Every single thing I do, think, and say is wrong. I am not allowed to express a thought or emotion, and my inability to live my life only for the physical and only for 'surface tension' is a great annoyance to others.
Love is never ever ever supposed to have anything at all to do with sex. Ever. And it's supposed to be everywhere--TV, books, movies, billboards, at work, at home, EVERYWHERE, and if I'd just get that through my thick head, not only would I be a happy person, but I'd be having really hot sex all the time with lots and lots of people...and animals...and furniture. Geez, I'm wasting it. I get asked out by married men and to be 'a third.' Not ever by anyone who likes me or gives a **** about me. Get laid and get off. That's all I'm here for, and I can't even do that right.
There's nothing at all wrong with drugs and getting high. I'm wasting my life by not getting high and stoned and ripped. I'm just an asshole for not using drugs. I don't use drugs and I don't sleep around, and this makes people run screaming from my life. It means there's something wrong with me. Normal people get drunk and get high. I don't. I'm not normal. This makes me a worthless human being, except to people who go around saying no one is worthless. Problem is, if no one is worthless, then it's just stickball and everyone qualifies so it means absolutely nothing and I'm right back where I started--that I'm worthless.
I do not have 1,500 people on my facebook page that I do not know, don't keep up with, don't interact with on any meaningful level, and haven't ever met. I like to only keep family on there and actual friends on there. That also means I'm worthless.
The only thing a monkey needs in order to be happy is a banana and another monkey. How long does it take to get bored with that? If you're a monkey, most species live around 30 years. By the time you get bored with a meaningless existence, totally consumed with feeding physical needs and nothing else, you're ready to die.
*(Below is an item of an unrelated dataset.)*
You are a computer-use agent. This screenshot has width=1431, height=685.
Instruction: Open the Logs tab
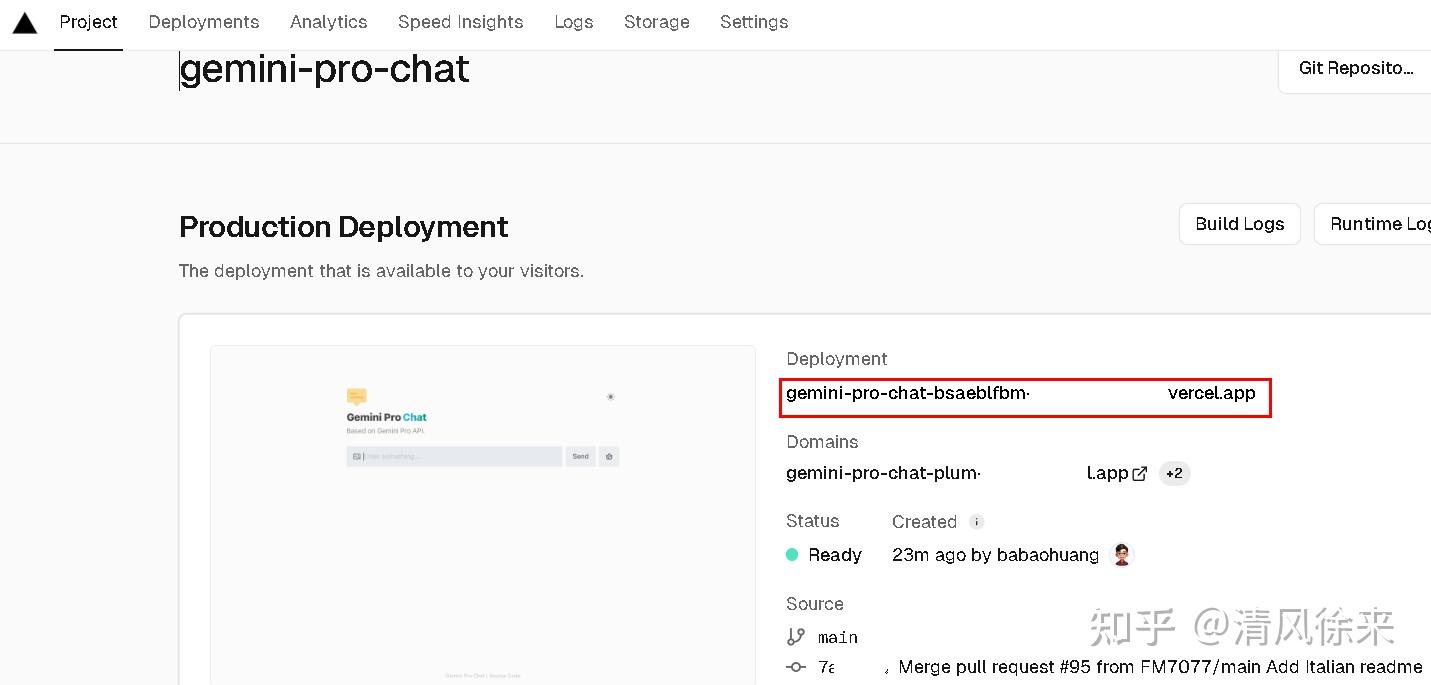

Problem is, humans generally live 60 to 80 years. What do you do with all that extra time? Go nuts?
I need love, affection, someone to care for, someone to care for me, and to be allowed to express thoughts and emotions. That makes me an asshole. Just wanting that, needing that, expecting that--that makes me a complete asshole.
So I come back to 'why am I here?' Well, because two people had sex. You have sex one time, and sentence another human being to 60 - 80 years of absolute emptiness and nothingness. Eat, sleep, ****, get laid, get drunk, get high, party, party, party, and work a job. Love has nothing to do with sex or family. Work a job and shut the fk up.
I work a job so that I can have a place to live so that I can sleep and eat so that I can work a job so that I can have a place to live so that I can sleep and eat so that I can work a job
Endless, self-perpetuating circle that serves no purpose outside its own sphere. If I'm not here, I'm not incurring debts and expenses. Absolutely nothing and no one hinges on me getting up in the morning.
I'm here because of the urge to perpetuate the species. Um...
So I do what a lot of other empty, stifled people do--I sit on the computer going from one imaginary place to another imaginary place expressing myself in little boxes. I'm trying to fool my brain into thinking this is actual interaction.
I'm lying, of course.
So what is the meaning of life?? If there's a person inside there somewhere, don't you kinda need one of those?
Last edited by wanttoheal; Sep 15, 2011 at 04:46 AM.